Tabubruch am Potsdamer Platz: Wie "Feuchtgebiete" das Leben von Roche und Juri verändert

Das kontroverse Buch von Charlotte Roche wurde nun verfilmt und feierte Dienstagabend seine Premiere in Berlin. Trotz des Tumults könnte sich Hauptdarstellerin Carla Juri vorstellen, mit Helen Memel befreundet zu sein.

Als zwei Touristen am Dienstagmorgen über den Potsdamer Platz schlendern, bleiben sie unter dem Sony-Zeltdach abrupt stehen. Sie schauen zu dem abgesperrten, pinken Teppich und den großen Traversen, den Leuchtstrahlern und Plakatwänden. Irgendetwas Großes, Glamouröses muss hier vorbereitet werden. Vielleicht eine Filmpremiere mit vielen Stars. Nun ja, Filmpremiere ja, Stars zumindest zum Teil. Und solche, die es noch werden könnten. Gestern Abend fand hier die deutsche Filmpremiere von „Feuchtgebiete“ statt, der Kinofassung jenes kontroversen Romans aus dem Jahr 2008, in dem es um Hämorrhoiden und Analfissuren geht. Aber auch um jugendliche Rebellion und die Sehnsucht nach einer intakten Familie. Passend zum Titel wurde in die Premierenkulisse das Wasserbecken vor dem Kino integriert.

Helen Memel ist nicht andersartig, sondern komplex

Zumindest der Autorin, Charlotte Roche, hat dieses provokante Buch zu einigem Ruhm verholfen. Der Hauptdarstellerin Carla Juri könnte die Verfilmung dabei helfen. Juri spielt die Protagonistin Helen Memel, die gerne mit ihren Körperflüssigkeiten experimentiert, Hygiene nicht so wichtig nimmt und nach einer missglückten Intimrasur im Krankenhaus landet. Das alles macht die Figur für Carla Juri aber nicht andersartig, sondern komplex. „Im Vordergrund steht für mich ihre existenzielle Angst, allein zurückgelassen zu werden. Und ich glaube, dass Einsamkeit für jeden von uns ein Thema ist“, sagte sie am Dienstag vor der Premiere.

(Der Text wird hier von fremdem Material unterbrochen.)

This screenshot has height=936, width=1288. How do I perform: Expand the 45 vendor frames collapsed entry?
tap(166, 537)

Bei vier Grad in kurzen Hosen

Zu Hause ist Carla Juri längst keine Unbekannte mehr. Dort wurde sie 2011 und 2012 mit dem Schweizer Filmpreis ausgezeichnet. Auf der diesjährigen Berlinale bekam sie den „European Shooting Star Award“. Und nach der Uraufführung von „Feuchtgebiete“ in Locarno haben sie seit Sonntagabend auch die deutschen Medien entdeckt. Und nun die Deutschland-Premiere in Berlin. Dort war sie gestern allerdings nicht zum ersten Mal. Die Dreharbeiten zum Film fanden im vergangenen Herbst nämlich in der Hauptstadt und auf Mallorca statt.

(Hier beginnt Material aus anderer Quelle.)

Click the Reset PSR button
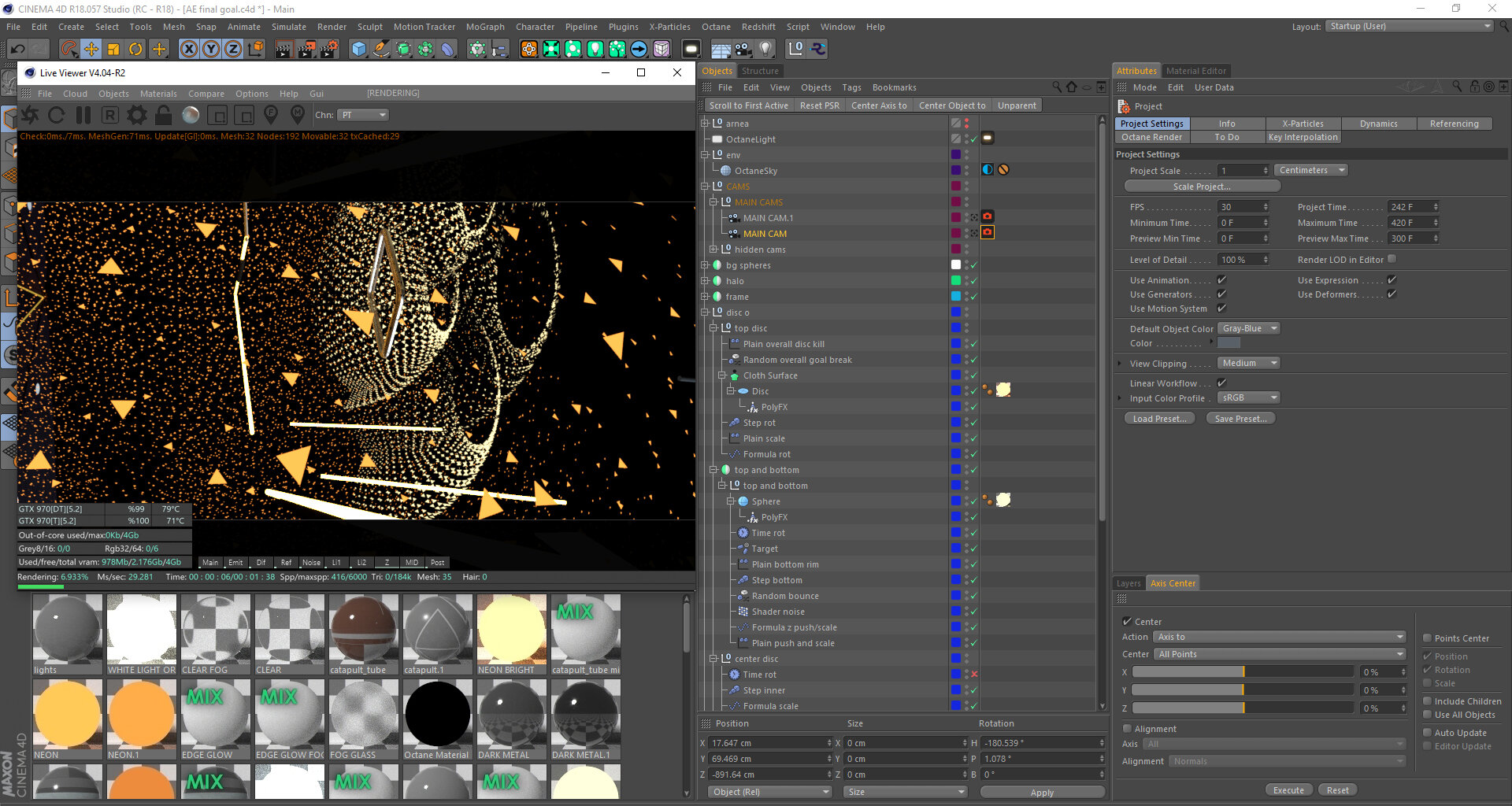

„In Berlin haben wir gefühlt überall gedreht. Die Pool-Szene mit Corinna ist zum Beispiel hier entstanden“, erzählte sie zuvor. Dabei stand sie auch vor ihrer persönlich größten Herausforderung während des Drehs: Im November bei vier Grad eine kurze Hose zu tragen. Ansonsten hat die Schauspielerin sehr positive Erinnerungen an ihre Zeit in Berlin. „Um meine Rolle zu verstehen, habe ich in der Stadt viel herum experimentiert und beobachtet, wie die Menschen darauf reagieren“, sagte sie. „Dabei ist mir aufgefallen, dass man in der Stadt überhaupt nicht schnell doof angeguckt und beurteilt wird. Ob Helen hier auffallen würde, kann ich deswegen gar nicht sagen.“ Könnte sie denn mit der schmuddeligen Rebellin befreundet sein? „Ja!“

Charlotte Roche - "Feuchtgebiete" hat mein Leben verändert

Auch Charlotte Roche gab vor der Premiere Interviews. Als sie die Verfilmung zum ersten Mal sah, habe sie große Angst gehabt. Es gebe aber keine Szene, die ihr nicht gefallen habe. Zu ihrem Werk sagte sie: „Das Buch hat mein Leben komplett verändert. Es gibt eine Zeit davor und danach. Das einzig Schwierige daran ist, dass ich weiß, mit 30 Jahren meinen größten Erfolg gehabt zu haben.“ Für Carla Juri geht der Medienrummel nun erst richtig los. Richtig darauf vorbereiten konnte sie sich nicht. „Das ist wie beim ersten Kuss. Das geht nicht."